◆ **The task**: Transcribe only part of the material below: the lines from the one containing "Given: Click the" through the one containing "Screen dimensions: 943x374", inclusive, exactly as written.

◆ **Stored data**:
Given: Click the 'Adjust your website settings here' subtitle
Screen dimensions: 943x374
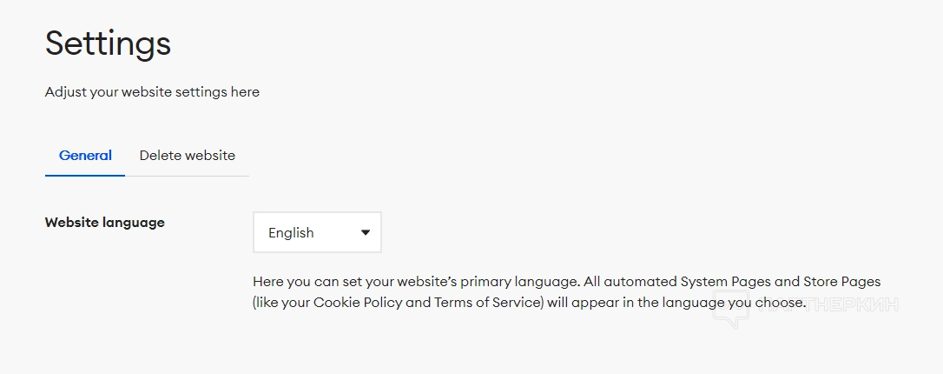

* * *

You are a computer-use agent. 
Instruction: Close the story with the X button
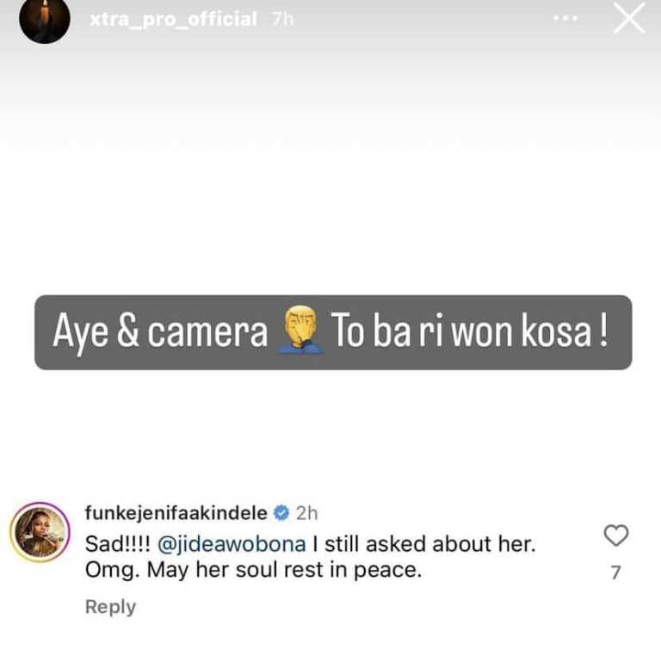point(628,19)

◆ **Task result**:
Given: Click the 'Adjust your website settings here' subtitle
Screen dimensions: 943x374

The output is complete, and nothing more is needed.